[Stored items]
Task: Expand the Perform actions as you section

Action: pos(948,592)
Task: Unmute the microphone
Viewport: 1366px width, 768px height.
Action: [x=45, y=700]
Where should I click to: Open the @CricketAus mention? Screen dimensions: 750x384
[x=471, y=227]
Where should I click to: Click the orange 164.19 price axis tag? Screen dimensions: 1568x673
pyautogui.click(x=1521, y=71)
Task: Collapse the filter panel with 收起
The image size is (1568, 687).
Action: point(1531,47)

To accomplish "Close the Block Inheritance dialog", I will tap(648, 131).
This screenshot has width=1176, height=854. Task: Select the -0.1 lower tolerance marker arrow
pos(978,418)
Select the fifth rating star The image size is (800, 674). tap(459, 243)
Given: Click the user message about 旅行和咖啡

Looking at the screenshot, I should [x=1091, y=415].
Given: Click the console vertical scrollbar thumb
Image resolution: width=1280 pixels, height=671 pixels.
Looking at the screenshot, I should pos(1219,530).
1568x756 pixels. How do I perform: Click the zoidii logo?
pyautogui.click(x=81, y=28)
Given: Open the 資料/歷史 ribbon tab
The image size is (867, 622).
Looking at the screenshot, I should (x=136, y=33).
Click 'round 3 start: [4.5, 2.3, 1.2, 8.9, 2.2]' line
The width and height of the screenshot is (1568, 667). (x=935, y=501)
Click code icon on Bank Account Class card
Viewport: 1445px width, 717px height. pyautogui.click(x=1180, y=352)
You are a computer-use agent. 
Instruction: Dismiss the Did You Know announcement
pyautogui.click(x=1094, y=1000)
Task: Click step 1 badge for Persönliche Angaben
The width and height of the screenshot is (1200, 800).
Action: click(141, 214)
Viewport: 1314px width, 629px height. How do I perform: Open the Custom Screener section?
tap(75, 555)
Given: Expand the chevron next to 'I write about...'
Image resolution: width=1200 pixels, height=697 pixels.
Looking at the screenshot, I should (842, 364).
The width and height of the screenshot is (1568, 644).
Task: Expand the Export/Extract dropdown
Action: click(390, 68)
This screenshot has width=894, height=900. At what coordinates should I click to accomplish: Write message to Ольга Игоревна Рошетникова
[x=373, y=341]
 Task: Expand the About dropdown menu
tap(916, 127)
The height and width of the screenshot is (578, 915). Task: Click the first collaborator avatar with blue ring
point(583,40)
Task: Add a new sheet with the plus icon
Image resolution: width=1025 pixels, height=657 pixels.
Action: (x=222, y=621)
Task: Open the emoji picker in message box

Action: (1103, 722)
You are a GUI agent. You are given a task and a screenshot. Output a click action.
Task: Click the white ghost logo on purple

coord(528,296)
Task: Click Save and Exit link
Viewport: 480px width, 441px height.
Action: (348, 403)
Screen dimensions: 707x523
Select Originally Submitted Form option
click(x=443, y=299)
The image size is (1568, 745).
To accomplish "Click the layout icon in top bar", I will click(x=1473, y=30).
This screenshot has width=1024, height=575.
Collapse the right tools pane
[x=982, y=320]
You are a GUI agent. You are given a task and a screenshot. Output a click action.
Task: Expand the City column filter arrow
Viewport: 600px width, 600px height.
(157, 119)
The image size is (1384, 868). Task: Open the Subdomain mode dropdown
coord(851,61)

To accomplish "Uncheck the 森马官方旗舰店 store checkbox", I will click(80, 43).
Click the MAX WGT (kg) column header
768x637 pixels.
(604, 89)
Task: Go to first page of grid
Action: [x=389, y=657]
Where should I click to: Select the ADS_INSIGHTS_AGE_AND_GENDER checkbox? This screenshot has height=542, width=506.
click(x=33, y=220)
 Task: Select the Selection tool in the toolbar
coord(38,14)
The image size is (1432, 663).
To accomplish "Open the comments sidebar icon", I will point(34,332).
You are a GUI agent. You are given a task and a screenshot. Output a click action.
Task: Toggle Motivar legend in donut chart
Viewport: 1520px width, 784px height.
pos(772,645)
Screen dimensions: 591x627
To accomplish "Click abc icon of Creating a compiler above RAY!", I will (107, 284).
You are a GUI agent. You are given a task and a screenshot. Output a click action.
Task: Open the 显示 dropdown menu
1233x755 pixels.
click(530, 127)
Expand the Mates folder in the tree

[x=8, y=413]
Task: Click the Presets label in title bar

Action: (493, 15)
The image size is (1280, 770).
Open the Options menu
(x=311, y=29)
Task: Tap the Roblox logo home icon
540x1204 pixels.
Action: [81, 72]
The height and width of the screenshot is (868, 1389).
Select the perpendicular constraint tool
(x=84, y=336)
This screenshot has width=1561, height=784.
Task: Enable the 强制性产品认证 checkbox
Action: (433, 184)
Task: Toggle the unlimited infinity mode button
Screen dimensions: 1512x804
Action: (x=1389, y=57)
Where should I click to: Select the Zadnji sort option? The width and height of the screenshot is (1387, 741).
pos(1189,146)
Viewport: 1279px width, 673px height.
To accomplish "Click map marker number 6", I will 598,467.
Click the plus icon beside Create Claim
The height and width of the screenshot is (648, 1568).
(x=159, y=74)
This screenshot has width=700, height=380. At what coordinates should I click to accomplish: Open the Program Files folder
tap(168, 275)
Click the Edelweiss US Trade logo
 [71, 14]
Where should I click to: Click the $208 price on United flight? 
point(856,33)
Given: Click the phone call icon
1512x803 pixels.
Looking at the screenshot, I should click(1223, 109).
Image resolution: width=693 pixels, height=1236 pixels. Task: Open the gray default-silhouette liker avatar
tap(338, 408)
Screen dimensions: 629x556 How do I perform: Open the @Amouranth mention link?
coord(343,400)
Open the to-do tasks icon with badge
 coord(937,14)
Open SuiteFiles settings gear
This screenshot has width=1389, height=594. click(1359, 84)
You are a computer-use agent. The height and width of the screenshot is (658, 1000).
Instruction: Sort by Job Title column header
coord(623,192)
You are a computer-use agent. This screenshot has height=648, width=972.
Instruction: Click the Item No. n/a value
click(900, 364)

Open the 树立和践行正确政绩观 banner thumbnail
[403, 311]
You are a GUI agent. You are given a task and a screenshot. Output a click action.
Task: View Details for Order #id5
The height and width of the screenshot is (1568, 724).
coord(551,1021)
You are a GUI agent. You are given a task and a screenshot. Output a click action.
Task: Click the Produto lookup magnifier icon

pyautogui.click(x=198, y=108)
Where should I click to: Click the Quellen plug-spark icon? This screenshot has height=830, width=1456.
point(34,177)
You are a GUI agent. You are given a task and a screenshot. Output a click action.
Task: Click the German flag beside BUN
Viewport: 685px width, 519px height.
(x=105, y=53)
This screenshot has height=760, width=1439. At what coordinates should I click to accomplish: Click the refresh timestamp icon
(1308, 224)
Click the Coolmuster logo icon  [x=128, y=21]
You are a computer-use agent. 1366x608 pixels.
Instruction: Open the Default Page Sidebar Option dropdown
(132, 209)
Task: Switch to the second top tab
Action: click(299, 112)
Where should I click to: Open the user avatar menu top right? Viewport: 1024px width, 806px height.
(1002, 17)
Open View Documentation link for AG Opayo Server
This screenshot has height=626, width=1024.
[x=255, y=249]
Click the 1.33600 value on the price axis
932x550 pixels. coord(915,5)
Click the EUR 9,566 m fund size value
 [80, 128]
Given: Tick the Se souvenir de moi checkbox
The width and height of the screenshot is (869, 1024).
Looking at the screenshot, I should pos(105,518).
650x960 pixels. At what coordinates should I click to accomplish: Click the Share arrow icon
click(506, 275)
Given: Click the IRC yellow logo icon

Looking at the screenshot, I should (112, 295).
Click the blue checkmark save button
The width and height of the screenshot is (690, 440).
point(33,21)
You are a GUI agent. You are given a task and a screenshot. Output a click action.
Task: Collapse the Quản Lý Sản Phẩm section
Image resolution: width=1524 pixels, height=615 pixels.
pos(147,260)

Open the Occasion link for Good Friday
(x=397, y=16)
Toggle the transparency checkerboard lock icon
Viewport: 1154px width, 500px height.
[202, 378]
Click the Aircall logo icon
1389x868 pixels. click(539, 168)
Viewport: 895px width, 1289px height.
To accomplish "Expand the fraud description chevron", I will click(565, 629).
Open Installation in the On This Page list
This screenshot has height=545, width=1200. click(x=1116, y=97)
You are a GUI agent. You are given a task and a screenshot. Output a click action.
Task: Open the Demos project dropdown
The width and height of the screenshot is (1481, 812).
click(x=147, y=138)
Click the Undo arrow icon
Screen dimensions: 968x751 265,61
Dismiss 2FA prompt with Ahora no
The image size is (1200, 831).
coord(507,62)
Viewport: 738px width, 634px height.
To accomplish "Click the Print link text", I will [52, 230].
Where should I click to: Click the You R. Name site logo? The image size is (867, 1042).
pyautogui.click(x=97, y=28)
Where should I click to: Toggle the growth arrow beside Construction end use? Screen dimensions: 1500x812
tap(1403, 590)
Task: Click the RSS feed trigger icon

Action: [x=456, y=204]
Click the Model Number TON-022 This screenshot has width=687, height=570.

WHAT YOU NEED TO DO
Copy out each line of the data above, exactly, if it lies between the line holding "This screenshot has width=1024, height=575." and the line holding "Viewport: 1279px width, 673px height.", inclusive; copy no other line.

THE COMPLETED TASK
This screenshot has width=1024, height=575.
Collapse the right tools pane
[x=982, y=320]
You are a GUI agent. You are given a task and a screenshot. Output a click action.
Task: Expand the City column filter arrow
Viewport: 600px width, 600px height.
(157, 119)
The image size is (1384, 868). Task: Open the Subdomain mode dropdown
coord(851,61)

To accomplish "Uncheck the 森马官方旗舰店 store checkbox", I will click(80, 43).
Click the MAX WGT (kg) column header
768x637 pixels.
(604, 89)
Task: Go to first page of grid
Action: [x=389, y=657]
Where should I click to: Select the ADS_INSIGHTS_AGE_AND_GENDER checkbox? This screenshot has height=542, width=506.
click(x=33, y=220)
 Task: Select the Selection tool in the toolbar
coord(38,14)
The image size is (1432, 663).
To accomplish "Open the comments sidebar icon", I will point(34,332).
You are a GUI agent. You are given a task and a screenshot. Output a click action.
Task: Toggle Motivar legend in donut chart
Viewport: 1520px width, 784px height.
pos(772,645)
Screen dimensions: 591x627
To accomplish "Click abc icon of Creating a compiler above RAY!", I will (107, 284).
You are a GUI agent. You are given a task and a screenshot. Output a click action.
Task: Open the 显示 dropdown menu
1233x755 pixels.
click(530, 127)
Expand the Mates folder in the tree

[x=8, y=413]
Task: Click the Presets label in title bar

Action: (493, 15)
The image size is (1280, 770).
Open the Options menu
(x=311, y=29)
Task: Tap the Roblox logo home icon
540x1204 pixels.
Action: [81, 72]
The height and width of the screenshot is (868, 1389).
Select the perpendicular constraint tool
(x=84, y=336)
This screenshot has width=1561, height=784.
Task: Enable the 强制性产品认证 checkbox
Action: (433, 184)
Task: Toggle the unlimited infinity mode button
Screen dimensions: 1512x804
Action: (x=1389, y=57)
Where should I click to: Select the Zadnji sort option? The width and height of the screenshot is (1387, 741).
pos(1189,146)
Viewport: 1279px width, 673px height.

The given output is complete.